Los planteamientos del ministro Corbacho pueden entreverse en sus primeras declaraciones. Sólo unos días antes de ser conocido su nombramiento tuve la ocasión de coincidir con él en una jornada organizada por la presidenta de la nueva Fundación Tanja, Rosa Cañadas, dirigida a fortalecer las relaciones de Cataluña con el norte de África. En su intervención, en condición de alcalde y presidente de la Diputación de Barcelona, Corbacho vino a decir que la gobernación de las ciudades no se puede hacer de acuerdo con el último empadronado. Esta afirmación me pareció enigmática, pero la encontré significativa cuando unos días después se produjo su nombramiento.
Un paso más en ese nuevo enfoque fue la entrevista que publicó este periódico el pasado 20 de abril. Al ministro le preocupa lo que podemos llamar la economía política de la inmigración. Es decir, los efectos de la inmigración sobre el bienestar de los residentes, ("nadie puede perder un derecho por los inmigrantes"), y la cuestión de los derechos y obligaciones de los inmigrantes y su impacto en la política y la democracia. Pero hablar de derechos y obligaciones es hablar de ciudadanía. Es decir, de la concesión de voto.

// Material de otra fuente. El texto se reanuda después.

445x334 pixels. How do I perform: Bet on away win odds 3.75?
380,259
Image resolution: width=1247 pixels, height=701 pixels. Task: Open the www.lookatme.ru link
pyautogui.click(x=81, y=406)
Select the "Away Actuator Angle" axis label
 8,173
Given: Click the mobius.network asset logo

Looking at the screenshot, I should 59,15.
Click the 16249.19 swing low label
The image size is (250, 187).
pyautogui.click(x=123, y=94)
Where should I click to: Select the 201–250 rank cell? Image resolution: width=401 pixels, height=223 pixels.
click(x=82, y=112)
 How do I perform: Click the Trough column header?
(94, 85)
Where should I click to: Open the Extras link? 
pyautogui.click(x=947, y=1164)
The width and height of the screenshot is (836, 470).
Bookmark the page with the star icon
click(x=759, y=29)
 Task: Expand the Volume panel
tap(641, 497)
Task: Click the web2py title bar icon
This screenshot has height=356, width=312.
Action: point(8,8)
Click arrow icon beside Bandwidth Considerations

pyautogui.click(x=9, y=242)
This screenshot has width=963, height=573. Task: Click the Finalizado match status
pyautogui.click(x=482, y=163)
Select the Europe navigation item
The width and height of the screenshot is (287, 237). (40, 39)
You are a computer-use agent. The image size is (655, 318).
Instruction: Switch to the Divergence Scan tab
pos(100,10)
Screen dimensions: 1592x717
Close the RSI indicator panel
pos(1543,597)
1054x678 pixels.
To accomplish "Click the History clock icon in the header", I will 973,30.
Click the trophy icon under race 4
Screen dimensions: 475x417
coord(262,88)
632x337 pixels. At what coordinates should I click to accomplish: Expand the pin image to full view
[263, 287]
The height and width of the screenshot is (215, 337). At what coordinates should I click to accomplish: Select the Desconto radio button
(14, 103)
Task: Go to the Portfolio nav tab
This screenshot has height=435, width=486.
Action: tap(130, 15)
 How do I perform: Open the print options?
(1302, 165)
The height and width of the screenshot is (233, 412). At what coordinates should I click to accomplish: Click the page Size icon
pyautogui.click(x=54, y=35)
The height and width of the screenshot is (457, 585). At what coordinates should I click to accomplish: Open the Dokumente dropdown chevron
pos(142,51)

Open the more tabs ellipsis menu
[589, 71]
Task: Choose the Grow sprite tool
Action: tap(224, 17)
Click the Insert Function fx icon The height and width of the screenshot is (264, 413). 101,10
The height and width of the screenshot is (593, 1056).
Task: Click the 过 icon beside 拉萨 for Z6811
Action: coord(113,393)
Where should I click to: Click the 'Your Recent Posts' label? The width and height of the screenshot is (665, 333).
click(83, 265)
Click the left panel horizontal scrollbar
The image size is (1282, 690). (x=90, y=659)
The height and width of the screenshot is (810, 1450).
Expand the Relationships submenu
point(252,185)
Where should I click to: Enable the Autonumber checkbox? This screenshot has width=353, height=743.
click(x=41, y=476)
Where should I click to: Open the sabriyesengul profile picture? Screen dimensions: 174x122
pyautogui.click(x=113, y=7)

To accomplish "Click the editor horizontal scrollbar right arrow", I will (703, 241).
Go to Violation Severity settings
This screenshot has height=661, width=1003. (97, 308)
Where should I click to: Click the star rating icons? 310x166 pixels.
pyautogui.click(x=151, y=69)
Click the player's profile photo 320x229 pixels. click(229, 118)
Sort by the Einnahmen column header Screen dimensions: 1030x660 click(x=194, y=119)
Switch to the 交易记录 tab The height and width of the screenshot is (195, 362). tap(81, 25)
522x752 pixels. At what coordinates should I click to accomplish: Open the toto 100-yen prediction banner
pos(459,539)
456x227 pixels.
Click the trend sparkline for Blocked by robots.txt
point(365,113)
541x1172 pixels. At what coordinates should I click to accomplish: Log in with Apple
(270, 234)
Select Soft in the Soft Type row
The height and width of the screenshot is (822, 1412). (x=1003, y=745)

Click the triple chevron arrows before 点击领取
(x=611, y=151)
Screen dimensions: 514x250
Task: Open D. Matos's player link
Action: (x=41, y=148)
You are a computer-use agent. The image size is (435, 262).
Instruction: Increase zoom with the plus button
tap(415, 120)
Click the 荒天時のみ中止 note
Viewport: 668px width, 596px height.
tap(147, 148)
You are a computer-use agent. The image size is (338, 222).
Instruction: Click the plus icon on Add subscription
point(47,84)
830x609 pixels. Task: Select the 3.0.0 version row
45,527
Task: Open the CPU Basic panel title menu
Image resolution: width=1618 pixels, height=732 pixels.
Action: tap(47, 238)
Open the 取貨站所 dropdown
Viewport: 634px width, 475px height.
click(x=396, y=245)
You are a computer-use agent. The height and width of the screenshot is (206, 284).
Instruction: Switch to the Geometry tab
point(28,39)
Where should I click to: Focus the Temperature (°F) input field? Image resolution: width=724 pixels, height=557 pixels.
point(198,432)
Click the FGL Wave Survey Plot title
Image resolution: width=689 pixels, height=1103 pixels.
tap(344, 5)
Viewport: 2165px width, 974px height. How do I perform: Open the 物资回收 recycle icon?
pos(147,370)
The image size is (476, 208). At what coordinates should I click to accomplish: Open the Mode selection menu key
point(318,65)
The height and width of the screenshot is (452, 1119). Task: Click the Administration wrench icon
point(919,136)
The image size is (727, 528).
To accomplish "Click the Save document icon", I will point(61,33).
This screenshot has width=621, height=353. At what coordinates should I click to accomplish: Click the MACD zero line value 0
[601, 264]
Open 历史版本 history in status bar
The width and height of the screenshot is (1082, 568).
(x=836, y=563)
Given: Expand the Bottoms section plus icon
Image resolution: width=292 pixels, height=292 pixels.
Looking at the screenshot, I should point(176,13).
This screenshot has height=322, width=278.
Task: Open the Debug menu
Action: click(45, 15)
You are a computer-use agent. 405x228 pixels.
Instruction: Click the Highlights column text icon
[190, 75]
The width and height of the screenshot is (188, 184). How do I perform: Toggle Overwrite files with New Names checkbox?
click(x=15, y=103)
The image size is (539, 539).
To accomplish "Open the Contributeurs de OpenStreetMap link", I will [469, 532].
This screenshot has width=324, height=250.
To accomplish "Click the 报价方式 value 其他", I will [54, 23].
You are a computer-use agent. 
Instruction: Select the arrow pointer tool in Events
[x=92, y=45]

La concesión de la ciudadanía plena a los que ya están dentro, acompañada de un mayor control en los flujos de entrada, es todo un reto. Pero pienso que los riesgos para la política y la democracia son mayores de mantenerse lo que el ministro llama, con acierto, "déficit democrático" actual. Nosotros no tenemos experiencia de olas inmigratorias. Pero la historia de los países que sí la tienen, como es el caso de Estados Unidos, muestra que el reconocimiento de ciudadanía a los inmigrantes que están dentro puede ser un impulso importante para una nueva política progresista. El ministro pedía al final de la entrevista no ya 90 días de gracia, sino sólo 30 días para reflexionar. Esperemos entonces.
Pero mientras tanto, hay que recordar que a los empresarios y a los políticos de los países desarrollados les gustaría poder atraer trabajadores extranjeros que vengan sin familia y que una vez acabado el contrato, o en caso de crisis, se vayan a sus países. El problema surge cuando caemos en la cuenta de que queremos trabajadores, pero los que llegan son personas que traen el anhelo de libertad y de bienestar. Y que por muy mal que se encuentren aquí en fases de recesión siempre estarán mejor que en sus pobres países.
Antón Costas es catedrático de Política Económica de la UB.